Aujourd'hui, plus de 70 ans après la publication des travaux d'Asperger, cette forme d'autisme est encore mal connue. D'autant qu'il y a une particularité, une méconnaissance d'une partie de la maladie. En effet, si les thérapeutes parviennent à diagnostiquer plus facilement les hommes, la clinique reste partagée et très peu sensibilisée… et il reste difficile de diagnostiquer la gente féminine. Les symptômes de la maladie sont moins évidents à repérer pour les femmes, notamment parce qu'elles sont moins nombreuses. Les experts expliquent : « classiquement, le sexe ratio des troubles autistiques est d'environ quatre hommes pour une femme ». de plus, elles ne présentent pas toujours les manifestations habituellement repérées dans les cas d'autisme ; elles regardent leurs interlocuteurs dans les yeux et parviennent à mettre en place des rituels qui leur permettent de maintenir un semblant de vie sociale. La manifestation des troubles diffère donc entre hommes et femmes ; pour ces raisons (et d'autres que je n'ai pas cité ici), les caractéristiques de la maladie sont moins identifiables.

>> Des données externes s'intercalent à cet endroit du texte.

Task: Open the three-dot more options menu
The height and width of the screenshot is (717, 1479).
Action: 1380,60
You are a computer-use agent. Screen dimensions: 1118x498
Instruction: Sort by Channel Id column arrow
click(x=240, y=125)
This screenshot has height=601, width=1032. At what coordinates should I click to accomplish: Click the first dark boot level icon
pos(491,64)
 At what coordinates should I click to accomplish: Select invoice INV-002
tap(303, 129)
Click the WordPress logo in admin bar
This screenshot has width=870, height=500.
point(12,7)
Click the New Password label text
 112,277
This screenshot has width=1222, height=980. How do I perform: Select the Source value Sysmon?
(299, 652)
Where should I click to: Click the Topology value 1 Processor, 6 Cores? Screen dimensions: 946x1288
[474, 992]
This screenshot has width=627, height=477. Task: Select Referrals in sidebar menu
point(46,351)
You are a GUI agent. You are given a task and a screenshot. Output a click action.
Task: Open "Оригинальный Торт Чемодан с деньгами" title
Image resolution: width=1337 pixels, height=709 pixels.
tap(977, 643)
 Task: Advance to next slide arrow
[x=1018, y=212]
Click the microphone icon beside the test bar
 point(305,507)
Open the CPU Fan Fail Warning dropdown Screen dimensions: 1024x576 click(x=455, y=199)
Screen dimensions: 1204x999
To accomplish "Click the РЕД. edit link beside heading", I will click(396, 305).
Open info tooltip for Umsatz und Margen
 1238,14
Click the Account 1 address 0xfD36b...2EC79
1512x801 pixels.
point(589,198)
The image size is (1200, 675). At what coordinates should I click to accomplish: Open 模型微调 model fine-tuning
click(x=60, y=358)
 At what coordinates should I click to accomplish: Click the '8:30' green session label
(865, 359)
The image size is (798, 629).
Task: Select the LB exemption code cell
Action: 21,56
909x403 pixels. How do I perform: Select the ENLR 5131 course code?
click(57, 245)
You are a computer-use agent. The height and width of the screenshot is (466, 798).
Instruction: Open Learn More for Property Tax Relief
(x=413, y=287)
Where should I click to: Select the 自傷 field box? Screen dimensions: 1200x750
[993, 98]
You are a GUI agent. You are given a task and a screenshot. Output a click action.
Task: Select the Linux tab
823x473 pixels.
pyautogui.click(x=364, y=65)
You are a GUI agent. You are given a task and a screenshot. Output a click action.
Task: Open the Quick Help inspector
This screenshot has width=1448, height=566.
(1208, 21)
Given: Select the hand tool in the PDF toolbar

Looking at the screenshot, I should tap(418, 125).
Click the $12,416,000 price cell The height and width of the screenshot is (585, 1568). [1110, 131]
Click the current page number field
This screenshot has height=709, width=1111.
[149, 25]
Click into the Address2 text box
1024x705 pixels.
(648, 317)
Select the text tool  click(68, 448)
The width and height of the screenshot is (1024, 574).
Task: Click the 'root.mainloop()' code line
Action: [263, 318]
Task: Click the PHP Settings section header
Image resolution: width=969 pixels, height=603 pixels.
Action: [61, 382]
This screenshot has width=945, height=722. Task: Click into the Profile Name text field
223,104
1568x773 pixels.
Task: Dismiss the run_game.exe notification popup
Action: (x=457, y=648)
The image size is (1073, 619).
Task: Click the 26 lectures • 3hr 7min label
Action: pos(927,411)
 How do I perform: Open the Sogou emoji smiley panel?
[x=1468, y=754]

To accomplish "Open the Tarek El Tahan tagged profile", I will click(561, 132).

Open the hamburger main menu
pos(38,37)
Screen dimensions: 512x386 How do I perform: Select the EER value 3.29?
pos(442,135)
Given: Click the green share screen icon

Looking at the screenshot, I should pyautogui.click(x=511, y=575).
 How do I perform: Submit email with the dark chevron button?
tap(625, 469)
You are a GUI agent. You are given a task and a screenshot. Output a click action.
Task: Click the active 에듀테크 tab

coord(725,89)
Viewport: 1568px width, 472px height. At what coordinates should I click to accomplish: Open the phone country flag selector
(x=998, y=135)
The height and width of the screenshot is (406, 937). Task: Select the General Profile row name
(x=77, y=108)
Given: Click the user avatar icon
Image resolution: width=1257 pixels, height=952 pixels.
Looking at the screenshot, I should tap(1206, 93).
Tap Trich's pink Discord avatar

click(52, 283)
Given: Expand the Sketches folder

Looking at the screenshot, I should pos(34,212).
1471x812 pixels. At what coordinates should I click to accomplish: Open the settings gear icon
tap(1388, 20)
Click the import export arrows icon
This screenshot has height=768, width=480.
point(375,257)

Julie Dachez est une jeune femme Asperger. Son personnage – Marguerite – lui permet de témoigner, indirectement, du quotidien de centaines de femmes aspies (personnes présentant un syndrome d'Asperger). Sans jamais s'apitoyer, elle décrit sa souffrance.
Le dessin de Mademoiselle Caroline porte avec délicatesse le témoignage de Julie Dachez. On se pose à peine dans ce monde, comme si on l'effleurait… effet miroir avec le monde intérieur de Marguerite qui fuit toute forme d'agitation, en quête permanente de lieux repérants. Sensible aux bruits, aux odeurs, aux mouvements, elle choisit généralement des lieux calmes et reculés pour se sentir le moins mal possible.
Puis, on assiste à la métamorphose. le déclic ? le diagnostic.

Le diagnostic qui soulage et qui vient mettre des mots sur ce qu'elle ressent. Ça lui permet de comprendre sa différence, de s'accepter telle qu'elle est. le dessin, jusque-là très sobre en couleurs, prend un virage très net. Si le trait reste le même, tendre, doux, discret, la couleur surgit des cases et donne de la chaleur à l'histoire. On la sent moins seule, plus assumée, optimiste. On perçoit également un changement dans son rapport aux autres. Jusque-là, les phylactères contenant les propos de ses interlocuteurs étaient rouges, signifiant que chaque échange avec autrui est une violence, une agression de chaque instant qu'elle subit. Désormais, s'il y a toujours cette angoisse de s'adresser à ses collègues de travail, à son médecin traitant, à sa cousine… cette difficulté c'est plus une généralité. Elle s'entoure de nouveaux amis, souvent des aspies comme elle, avec qui elle parvient à communiquer sans être mise à mal.

En fin d'album, des compléments informatifs sont proposés : deux parties se présentent au lecteur. Respectivement appelées « Qu'est-ce que l'autisme ? » et « le syndrome d'Asperger, kézako ? », Julie Dachez donne une définition simple à son syndrome. Car l'ouvrage ne se contente pas de raconter une histoire individuelle, intime… il sensibilise et informe le lecteur. Se battre contre les clichés, voilà un objectif que Julie Dachez s'est fixé et son blog est un des supports qu'elle utilise pour y parvenir.